When James Duplessie and his team decided to create a fund providing mentoring and financial capital to early stage blockchain companies, they wanted to pick a name indicative of the impact they believe blockchain technology could have on society. They chose Pangea Blockchain Fund, because Pangea means “to unite the earth”.
“Our focus is to further integrate the old world and new world communities through the use of blockchain technology,” James began.
I asked him to describe how Pangea Blockchain Fund works with blockchain companies and he took me through the process of how they have so far worked with the first company they have chosen to support. StrongBlock empowers enterprises to look to the blockchain to solve business problems. Its founders led the successful EOSIO build as Block.one executives.
“They are a group with previous success building platforms,” James said.
A good start, but the problems StrongBlock solves and why they chose them are also telling. They deliver practical solutions to issues plaguing businesses today. Businesses have identified them and StrongBlock uses blockchain technology to clearly address them. Such cases make sense to investors more than dazzling technology which purportedly cures problems people don’t even know they have.
“A lot of people think blockchain means cryptocurrency, but for us it doesn’t,” James said. “As a fund the technologies we are interested in are the ones providing great efficiencies, that is why we’re building the investment system we are.”
And Pangea Blockchain Fund begins with a solid foundation, cofounder William Duplessie added. James is a hedge fund manager and value investor with more than three decades of experience with alternative assets across many countries and capital structures. William has worked with blockchain for seven years and cofounded education platform and trading exchange coinconnect.com. He also helped design and deploy one of the first security tokens, Science Blockchain. Legendary cryptocurrency figure Roger Ver sits on Pangea’s advisory board.
Providing realistic solutions will be one factor separating the blockchain unicorns from the also-rans, James believes. And because it’s early in the game, those quick to master it will gain a strategic competitive advantage over their competitors, with supply chains and the energy sector among the prime sectors to take advantage of.
It is now easier to get a clear look at the market, Wiliiam explained. Back in 2014, many people didn’t truly understand the workings of Bitcoin and Ethereum, so many bad projects went further than they had any right to. After many failed, and the ICO craze subsided, the market shed the most flawed projects, leaving mostly serious players, a much better environment for Pangea to operate in.
“Pangea focuses on equity-driven opportunities in real companies accomplishing real things,” William said. “$26 million in seconds will never happen again.”
Just as Pangea focuses on partnering with companies that can gain first mover advantage in key industries, they themselves are doing the same thing in the funding arena, William said. As a hedge fund, they are unique in the space. Their closest comparable, Pantera Capital, is a hedge fund betting too heavy on cryptocurrencies, Pangea believes.
Another Pangea strength is its choice to base itself Switzerland, James said. He has decades-old relationships with several Swiss banks. That region of Europe is well-known for its embrace of cryptocurrency and the blockchain, continuing its long openness to new ways of conducting finance. The first alternative hedge fund set up there in the mid-1990s, for example.
“Much of the country’s business is based on international banking, and there is a great awareness that blockchain can change the world,” James said. “We think it’s an environment where we can create some great things.
“We tried to start Pangea in the United States with a large partner, but the regulatory environment and awareness in the United States is by far diminished compared to the rest of the world.”
Switzerland had to re-evaluate things in the wake of the financial crisis, almost needing to seek a new identity, William said. That openness to alternative financial concepts helped, and many believe blockchain technologies will be a central component of their next chapter. The country fosters trust in the markets, who believe government and regulators will always do what is best. That lays a strong foundation for a technology relying on immutability and the ability to create trust relationships where different entities do not have to know each other.

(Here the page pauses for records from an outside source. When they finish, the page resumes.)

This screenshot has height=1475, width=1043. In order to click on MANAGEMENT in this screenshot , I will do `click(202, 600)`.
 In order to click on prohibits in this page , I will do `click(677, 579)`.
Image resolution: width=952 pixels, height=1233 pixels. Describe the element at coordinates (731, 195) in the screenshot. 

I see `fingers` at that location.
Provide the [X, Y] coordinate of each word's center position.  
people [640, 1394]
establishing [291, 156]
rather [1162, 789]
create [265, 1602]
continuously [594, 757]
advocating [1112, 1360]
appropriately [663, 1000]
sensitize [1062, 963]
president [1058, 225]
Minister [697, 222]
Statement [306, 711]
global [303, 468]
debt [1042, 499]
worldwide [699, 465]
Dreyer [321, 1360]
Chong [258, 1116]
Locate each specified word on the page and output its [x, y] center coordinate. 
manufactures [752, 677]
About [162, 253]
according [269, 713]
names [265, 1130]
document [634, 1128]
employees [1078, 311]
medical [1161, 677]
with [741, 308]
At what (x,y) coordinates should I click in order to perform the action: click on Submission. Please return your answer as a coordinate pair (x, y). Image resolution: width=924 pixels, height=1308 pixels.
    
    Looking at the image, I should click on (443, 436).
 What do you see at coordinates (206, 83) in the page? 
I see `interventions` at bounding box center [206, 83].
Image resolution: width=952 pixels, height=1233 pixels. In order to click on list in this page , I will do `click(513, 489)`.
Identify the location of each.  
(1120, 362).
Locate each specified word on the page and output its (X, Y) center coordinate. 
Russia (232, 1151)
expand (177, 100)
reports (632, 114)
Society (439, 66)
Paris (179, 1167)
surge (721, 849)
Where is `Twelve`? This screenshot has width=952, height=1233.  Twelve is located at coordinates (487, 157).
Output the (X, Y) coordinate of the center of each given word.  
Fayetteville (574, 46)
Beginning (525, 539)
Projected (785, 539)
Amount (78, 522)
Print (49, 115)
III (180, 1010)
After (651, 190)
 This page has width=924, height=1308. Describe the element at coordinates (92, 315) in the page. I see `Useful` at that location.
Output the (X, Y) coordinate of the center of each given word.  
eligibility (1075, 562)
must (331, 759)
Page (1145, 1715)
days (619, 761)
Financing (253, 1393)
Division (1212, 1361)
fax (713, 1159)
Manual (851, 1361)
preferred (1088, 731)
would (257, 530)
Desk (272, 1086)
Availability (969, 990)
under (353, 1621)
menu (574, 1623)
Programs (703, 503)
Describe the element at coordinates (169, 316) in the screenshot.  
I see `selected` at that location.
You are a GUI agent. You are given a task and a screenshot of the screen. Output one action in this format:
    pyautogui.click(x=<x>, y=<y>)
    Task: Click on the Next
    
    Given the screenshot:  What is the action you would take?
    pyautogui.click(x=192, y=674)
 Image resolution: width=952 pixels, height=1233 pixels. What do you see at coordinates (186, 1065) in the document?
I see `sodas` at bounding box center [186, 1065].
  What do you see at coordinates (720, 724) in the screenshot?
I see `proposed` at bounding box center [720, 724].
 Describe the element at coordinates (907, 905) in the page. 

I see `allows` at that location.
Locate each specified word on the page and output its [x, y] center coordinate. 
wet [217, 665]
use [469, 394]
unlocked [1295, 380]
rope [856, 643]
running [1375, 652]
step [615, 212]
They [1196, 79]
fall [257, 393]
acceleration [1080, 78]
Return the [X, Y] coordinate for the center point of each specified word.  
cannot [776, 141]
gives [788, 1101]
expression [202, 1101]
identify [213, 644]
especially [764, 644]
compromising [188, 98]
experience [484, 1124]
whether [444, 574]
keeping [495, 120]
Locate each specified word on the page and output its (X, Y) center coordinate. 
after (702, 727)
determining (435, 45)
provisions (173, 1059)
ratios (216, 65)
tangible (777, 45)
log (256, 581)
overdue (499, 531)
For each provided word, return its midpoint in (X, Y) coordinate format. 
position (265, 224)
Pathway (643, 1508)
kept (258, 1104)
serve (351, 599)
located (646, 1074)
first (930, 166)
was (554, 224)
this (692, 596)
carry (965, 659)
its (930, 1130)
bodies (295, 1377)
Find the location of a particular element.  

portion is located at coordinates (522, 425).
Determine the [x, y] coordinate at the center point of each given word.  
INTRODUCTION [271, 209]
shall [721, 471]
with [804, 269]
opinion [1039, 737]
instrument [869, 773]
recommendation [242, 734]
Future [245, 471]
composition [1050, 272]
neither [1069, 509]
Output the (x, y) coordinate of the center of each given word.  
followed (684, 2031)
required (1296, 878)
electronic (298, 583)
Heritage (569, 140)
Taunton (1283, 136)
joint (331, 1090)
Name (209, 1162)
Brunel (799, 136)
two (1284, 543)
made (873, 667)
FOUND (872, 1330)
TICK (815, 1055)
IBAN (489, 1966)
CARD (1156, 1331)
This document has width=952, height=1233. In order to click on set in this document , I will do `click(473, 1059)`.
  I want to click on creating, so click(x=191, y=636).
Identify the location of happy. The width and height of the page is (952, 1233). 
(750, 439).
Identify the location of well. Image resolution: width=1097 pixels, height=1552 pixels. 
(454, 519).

“We basically have a perfect storm here,” William said.
Ownership of those assets can be set up in such a way that title can easily be transferred between peers, and that is equally revolutionary, William said.
“When it comes to brass tacks, intermediaries make money by facilitating transactions. A lot of money gets sucked from consumers.
“That situation won’t be here in five years.”
Cryptocurrencies threaten to disrupt money as we know it, but money hasn’t always been as we know it either, William said. Whether it be shells, rocks, playing cards or paper, its nature evolves.
“Individuals go with the system and process that protects them the best.”